Ukraine is seeking new terms on $23bn of its bonds to meet the objectives of an International Monetary Fund lifeline after a yearlong conflict in its eastern regions hammered the economy and left foreign-currency reserves languishing near record lows. The government and a creditor group led by Franklin Templeton this week accused each other of stalling negotiations.
“There are more disagreements than agreements over the future steps,” Vladimir Miklashevsky, a strategist at Danske Bank in Helsinki, said by e-mail. “To me, the equation looks unsustainable.”
Ukraine’s dollar-denominated bond maturing July 2017 fell 0.2 cent to 46.48 cents, extending its declines this week to 1.4 cents, the most since the week ending March 20.
“We need to talk face to face” in the very near future, Jaresko said in a video published by the EBRD on Friday. “Nothing has changed” in Ukraine’s objectives for the negotiations and there has been “no pause” in contact between advisers for the two sides, she said in the interview.
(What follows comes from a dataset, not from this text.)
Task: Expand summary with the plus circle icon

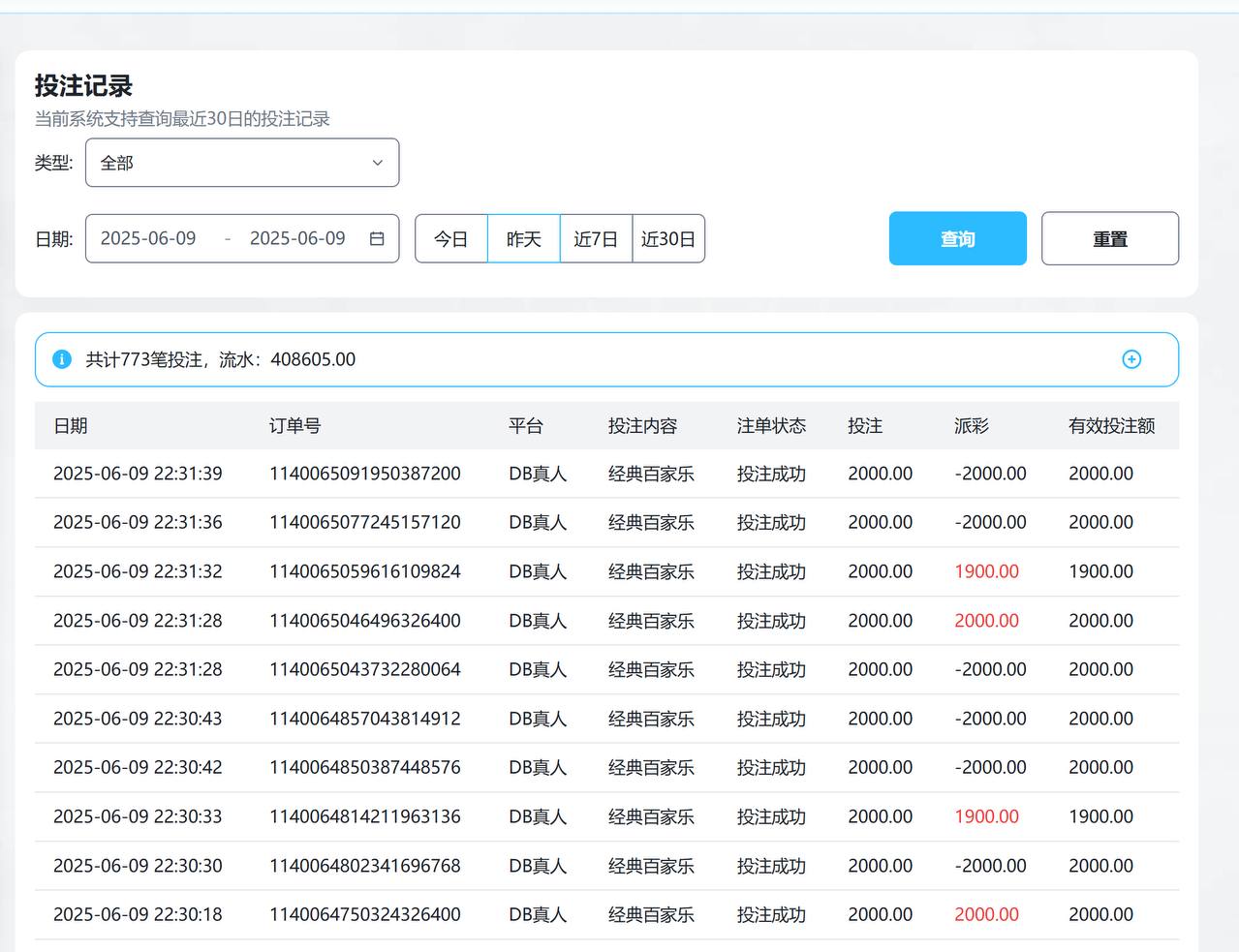Action: pos(1131,359)
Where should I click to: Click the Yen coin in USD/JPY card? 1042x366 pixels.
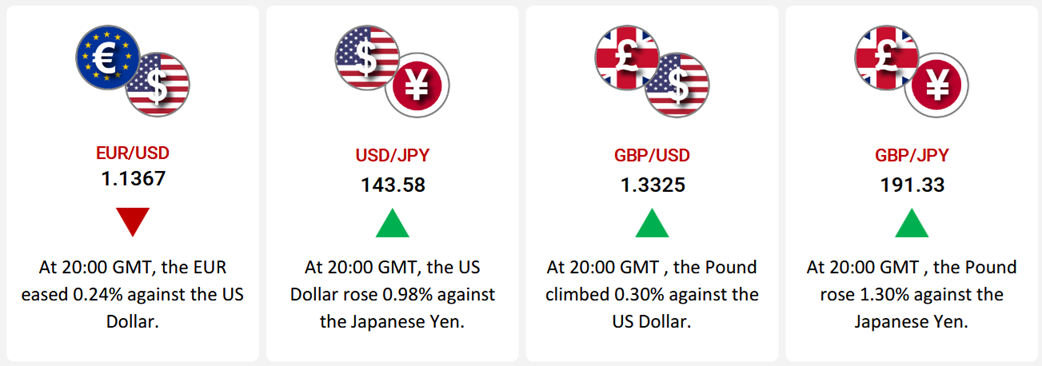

The government in Kyiv hasn’t yet heard back from Russia, which holds $3bn of Ukrainian Eurobonds, Jaresko said. Ukraine is “current on all of its obligations as of today,” she told reporters later, answering a question whether Ukraine will pay the coupon on its Russian bond on June 20. “The future is future,” she said.
“We have informed all the bondholders through the clearing system,” Jaresko said in the interview. “There are three custodians in Russia, through the custodians we expect to hear back from the official holders of the debt. We have not heard back through the clearing system from the official holders of the debt.”
The government “asks and insists” that creditors acknowledge Ukraine’s current situation and accept its proposals on the procedure and terms of debt restructuring, Prime Minister Arseniy Yatsenyuk told lawmakers in Kyiv Friday. The cabinet is “very firm in its position that talks on debt restructuring need to be completed.”
The Ukrainian hryvnia, the world’s worst-performing currency last year, has “moved back to a stable level,” Jaresko said.
The hryvnia has lost 25% to the dollar this year, more than any other currency except the Azeri manat, after a 48% plunge in 2014. In the past three months, however, the hryvnia has gained 25%, the best performance globally behind the Russian ruble.
“Hopefully it will remain stable,” Jaresko said. “One quarter is too little for us to see a trend, we need at least half a year to see what the trend is.”
Ukraine is seeking as much as €1.2bn ($1.4bn) from the EBRD in 2015, on par with last year, Jaresko said. In 2014, the country was the second-largest recipient of the development bank’s financing behind Turkey.
The Finance Ministry won’t amend the budget after the central bank revised its forecast for this year’s economic contraction to 7.5%, compared with the spending plan’s assumption of 5.5%, Jaresko said.
Gross domestic product shrank 17.6% in the first quarter from a year earlier, the most since 2009, the state statistics office said Thursday. That compares with a 13.5% median estimate by seven economists in a Bloomberg survey.
The decline is slowing this quarter and will decelerate further in July-August, in part because of the base effect from last year’s drop, Jaresko said.